AVAILABLE RECORDS Start Marker
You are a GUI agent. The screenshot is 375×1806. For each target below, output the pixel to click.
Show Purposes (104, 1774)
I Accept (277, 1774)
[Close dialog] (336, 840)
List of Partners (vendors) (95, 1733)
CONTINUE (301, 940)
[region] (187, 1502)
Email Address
AVAILABLE RECORDS End Marker
■ **REQUIRED WORK**:
Transcribe each record above exactly. Skip none.

■ **TASK SOLUTION**:
You are a GUI agent. The screenshot is 375×1806. For each target below, output the pixel to click.
Show Purposes (104, 1774)
I Accept (277, 1774)
[Close dialog] (336, 840)
List of Partners (vendors) (95, 1733)
CONTINUE (301, 940)
[region] (187, 1502)
Email Address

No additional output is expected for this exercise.